Problem requirements
Take from the records below each line that holds "Copy".

(Stored items)
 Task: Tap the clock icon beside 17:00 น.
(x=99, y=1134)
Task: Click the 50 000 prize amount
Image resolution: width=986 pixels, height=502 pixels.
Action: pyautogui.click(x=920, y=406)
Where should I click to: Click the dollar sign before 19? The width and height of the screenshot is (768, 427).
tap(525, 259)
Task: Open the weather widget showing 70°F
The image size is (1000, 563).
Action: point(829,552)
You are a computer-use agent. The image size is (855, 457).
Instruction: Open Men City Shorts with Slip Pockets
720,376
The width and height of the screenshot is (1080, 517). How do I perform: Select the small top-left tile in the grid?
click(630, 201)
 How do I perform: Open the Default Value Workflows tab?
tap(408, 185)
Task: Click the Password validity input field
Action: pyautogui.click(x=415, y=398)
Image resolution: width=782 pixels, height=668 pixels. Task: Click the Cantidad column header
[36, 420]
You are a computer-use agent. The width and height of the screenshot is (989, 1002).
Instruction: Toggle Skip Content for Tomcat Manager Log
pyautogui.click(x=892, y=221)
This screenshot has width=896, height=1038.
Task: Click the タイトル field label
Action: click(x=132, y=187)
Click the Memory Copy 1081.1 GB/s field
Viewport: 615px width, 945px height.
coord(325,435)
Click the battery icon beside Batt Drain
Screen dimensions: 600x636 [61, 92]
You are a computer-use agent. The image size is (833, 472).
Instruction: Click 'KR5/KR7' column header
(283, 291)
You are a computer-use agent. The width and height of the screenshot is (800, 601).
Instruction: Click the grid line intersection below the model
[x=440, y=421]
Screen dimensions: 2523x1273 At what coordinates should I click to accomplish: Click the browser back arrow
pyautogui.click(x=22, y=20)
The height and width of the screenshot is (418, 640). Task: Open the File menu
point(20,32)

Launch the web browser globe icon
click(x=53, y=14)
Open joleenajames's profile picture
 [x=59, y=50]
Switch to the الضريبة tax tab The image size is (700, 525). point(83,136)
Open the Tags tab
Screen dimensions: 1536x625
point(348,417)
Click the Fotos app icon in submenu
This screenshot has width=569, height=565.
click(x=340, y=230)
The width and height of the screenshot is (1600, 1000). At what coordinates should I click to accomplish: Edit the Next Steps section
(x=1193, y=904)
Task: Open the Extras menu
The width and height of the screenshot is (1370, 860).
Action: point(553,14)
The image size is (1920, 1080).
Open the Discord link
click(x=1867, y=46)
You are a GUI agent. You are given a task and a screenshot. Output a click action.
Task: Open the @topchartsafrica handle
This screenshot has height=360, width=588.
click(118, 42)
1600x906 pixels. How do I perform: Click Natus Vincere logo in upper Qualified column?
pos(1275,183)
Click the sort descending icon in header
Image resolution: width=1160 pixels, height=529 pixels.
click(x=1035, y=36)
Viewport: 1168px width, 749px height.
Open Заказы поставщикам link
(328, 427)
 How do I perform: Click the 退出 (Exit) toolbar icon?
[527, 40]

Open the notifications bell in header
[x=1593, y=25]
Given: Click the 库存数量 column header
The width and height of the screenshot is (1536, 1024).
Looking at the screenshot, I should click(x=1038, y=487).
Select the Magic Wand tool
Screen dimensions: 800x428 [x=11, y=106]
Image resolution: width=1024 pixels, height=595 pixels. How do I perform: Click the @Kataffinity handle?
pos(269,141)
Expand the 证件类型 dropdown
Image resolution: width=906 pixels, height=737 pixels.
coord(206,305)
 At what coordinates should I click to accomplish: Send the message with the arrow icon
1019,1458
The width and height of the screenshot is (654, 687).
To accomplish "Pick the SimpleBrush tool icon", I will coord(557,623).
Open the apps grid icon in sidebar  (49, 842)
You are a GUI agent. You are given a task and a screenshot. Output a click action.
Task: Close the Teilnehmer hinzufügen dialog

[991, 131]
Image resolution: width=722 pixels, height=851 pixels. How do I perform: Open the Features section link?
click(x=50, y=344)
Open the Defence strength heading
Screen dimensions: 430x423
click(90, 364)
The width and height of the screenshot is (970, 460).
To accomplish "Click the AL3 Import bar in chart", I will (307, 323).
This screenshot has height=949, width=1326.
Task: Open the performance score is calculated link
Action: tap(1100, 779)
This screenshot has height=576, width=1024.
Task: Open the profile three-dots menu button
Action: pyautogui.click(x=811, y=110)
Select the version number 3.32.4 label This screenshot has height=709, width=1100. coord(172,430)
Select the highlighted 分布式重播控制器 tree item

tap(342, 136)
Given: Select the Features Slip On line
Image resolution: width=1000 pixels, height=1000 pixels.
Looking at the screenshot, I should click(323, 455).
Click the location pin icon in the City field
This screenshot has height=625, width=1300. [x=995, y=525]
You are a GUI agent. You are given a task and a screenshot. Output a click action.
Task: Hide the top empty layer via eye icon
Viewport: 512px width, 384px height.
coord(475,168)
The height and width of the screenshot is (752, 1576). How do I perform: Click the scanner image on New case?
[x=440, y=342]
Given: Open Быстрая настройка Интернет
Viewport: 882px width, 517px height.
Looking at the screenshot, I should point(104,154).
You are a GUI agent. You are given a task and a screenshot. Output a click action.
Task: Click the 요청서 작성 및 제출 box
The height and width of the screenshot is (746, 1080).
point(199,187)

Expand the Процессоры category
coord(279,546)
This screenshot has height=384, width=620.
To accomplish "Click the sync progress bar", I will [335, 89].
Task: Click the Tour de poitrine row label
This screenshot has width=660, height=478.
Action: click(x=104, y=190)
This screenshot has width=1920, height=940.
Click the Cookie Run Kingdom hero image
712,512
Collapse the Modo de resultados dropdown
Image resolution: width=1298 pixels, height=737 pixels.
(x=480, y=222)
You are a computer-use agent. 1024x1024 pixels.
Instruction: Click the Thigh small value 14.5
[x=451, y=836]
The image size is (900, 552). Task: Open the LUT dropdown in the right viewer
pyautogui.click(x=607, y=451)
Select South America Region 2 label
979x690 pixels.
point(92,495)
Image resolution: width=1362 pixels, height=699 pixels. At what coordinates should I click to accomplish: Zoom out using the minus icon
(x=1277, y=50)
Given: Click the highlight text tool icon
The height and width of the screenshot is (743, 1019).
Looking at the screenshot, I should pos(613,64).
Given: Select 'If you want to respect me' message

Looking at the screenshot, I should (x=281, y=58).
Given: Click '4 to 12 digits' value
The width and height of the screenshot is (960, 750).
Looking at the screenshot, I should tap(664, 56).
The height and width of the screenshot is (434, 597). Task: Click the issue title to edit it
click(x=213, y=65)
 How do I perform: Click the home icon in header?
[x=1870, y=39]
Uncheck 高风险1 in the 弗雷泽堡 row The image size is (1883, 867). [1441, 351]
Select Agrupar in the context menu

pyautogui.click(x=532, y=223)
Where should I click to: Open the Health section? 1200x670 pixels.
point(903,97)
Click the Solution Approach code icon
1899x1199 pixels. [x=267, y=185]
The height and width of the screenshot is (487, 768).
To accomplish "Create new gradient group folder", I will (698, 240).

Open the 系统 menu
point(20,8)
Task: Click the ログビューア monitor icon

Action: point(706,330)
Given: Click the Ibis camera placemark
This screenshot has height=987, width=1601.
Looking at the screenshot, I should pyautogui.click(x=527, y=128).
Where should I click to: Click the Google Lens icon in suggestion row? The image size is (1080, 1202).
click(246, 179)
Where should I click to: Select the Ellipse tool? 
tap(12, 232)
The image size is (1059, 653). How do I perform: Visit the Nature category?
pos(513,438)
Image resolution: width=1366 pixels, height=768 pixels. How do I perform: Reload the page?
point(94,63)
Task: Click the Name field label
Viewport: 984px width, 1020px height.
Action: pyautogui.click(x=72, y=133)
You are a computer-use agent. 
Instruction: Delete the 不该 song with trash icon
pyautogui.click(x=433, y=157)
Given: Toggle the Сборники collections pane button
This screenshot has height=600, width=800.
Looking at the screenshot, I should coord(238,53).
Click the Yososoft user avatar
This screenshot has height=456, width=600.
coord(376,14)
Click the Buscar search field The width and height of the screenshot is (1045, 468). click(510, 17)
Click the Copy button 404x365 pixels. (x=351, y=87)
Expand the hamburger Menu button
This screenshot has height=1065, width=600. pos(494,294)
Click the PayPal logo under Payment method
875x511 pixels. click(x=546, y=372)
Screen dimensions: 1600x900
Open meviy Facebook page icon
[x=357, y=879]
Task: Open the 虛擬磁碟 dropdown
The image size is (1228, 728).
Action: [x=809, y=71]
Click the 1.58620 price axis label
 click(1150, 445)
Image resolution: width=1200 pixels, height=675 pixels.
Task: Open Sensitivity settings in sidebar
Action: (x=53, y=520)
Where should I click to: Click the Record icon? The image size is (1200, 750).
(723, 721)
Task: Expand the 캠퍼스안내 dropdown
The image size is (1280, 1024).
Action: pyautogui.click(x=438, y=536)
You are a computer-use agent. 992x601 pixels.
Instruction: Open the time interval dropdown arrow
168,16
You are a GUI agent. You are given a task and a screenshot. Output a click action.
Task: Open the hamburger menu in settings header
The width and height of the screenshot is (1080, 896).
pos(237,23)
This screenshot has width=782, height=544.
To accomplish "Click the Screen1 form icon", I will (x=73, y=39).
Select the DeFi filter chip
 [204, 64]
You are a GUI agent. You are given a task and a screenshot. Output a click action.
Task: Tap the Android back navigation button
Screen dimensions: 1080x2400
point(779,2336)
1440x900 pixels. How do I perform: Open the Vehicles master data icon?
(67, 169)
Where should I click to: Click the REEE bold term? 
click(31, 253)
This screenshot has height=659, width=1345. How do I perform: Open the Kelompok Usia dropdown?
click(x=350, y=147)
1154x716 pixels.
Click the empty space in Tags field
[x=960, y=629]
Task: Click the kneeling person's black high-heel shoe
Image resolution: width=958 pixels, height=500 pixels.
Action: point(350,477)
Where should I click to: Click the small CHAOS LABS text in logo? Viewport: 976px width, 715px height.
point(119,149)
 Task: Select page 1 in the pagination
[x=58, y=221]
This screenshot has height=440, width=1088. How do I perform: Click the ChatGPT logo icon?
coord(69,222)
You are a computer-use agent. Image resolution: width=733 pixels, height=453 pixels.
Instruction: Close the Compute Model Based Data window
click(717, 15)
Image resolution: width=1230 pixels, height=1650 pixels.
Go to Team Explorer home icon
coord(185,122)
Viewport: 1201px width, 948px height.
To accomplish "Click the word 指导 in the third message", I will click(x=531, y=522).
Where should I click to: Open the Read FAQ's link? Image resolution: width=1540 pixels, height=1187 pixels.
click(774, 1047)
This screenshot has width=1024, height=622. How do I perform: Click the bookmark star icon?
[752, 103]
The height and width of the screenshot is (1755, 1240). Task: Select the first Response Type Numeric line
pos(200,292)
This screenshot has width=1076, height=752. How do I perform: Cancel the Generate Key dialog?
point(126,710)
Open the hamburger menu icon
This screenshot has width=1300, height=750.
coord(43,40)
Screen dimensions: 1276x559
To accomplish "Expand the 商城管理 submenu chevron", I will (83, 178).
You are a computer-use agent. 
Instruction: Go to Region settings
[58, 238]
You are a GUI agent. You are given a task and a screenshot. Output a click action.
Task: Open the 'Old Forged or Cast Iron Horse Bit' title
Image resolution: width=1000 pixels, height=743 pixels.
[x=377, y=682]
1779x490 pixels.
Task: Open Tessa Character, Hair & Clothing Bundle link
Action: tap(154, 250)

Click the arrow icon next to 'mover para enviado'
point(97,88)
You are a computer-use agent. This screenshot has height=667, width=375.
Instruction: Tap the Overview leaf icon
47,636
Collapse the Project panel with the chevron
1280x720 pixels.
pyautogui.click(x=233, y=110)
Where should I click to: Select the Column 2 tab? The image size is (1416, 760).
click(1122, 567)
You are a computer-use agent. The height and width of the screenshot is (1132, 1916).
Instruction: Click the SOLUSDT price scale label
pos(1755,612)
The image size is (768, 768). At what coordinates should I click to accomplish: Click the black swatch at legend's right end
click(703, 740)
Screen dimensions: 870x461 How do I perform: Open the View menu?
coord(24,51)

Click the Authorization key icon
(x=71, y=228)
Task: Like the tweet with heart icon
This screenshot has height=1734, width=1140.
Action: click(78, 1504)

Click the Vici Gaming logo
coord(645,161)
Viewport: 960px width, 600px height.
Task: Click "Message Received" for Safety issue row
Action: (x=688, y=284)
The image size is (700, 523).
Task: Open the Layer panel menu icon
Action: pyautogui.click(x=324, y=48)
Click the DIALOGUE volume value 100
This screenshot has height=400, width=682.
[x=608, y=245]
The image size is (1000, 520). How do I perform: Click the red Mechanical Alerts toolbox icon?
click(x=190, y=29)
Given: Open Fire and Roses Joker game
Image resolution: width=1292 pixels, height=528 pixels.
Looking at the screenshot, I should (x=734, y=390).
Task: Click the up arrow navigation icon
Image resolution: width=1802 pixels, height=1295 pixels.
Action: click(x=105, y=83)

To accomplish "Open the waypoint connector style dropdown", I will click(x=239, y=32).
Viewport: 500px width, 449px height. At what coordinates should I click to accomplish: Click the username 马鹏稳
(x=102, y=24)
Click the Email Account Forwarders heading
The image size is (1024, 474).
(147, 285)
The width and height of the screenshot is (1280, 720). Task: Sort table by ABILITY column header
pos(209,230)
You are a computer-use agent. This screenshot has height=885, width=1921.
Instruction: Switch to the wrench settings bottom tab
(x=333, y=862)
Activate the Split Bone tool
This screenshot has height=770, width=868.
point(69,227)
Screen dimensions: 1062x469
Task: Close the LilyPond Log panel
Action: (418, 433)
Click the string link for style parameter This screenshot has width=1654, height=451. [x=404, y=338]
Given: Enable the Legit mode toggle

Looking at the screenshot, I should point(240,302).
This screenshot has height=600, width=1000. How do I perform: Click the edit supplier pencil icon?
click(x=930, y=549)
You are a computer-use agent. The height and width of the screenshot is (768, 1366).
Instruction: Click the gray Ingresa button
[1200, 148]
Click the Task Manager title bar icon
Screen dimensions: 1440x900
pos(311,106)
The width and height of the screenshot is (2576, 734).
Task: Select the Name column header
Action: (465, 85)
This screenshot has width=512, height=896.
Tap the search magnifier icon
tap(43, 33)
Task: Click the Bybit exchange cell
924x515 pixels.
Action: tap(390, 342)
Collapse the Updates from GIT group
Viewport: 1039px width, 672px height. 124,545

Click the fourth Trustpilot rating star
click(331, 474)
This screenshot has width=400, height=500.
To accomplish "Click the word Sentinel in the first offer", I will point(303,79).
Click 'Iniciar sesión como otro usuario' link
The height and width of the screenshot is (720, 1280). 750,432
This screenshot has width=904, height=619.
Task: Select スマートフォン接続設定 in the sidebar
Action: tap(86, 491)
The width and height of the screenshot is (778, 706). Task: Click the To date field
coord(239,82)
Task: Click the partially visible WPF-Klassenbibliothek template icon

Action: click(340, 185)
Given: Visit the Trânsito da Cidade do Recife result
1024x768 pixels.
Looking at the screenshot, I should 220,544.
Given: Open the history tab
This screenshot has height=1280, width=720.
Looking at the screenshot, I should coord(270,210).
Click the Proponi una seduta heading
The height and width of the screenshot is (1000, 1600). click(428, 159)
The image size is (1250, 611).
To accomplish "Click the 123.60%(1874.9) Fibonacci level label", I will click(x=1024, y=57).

Response
Click the Memory Copy 1081.1 GB/s field
Click the Copy button 404x365 pixels. (x=351, y=87)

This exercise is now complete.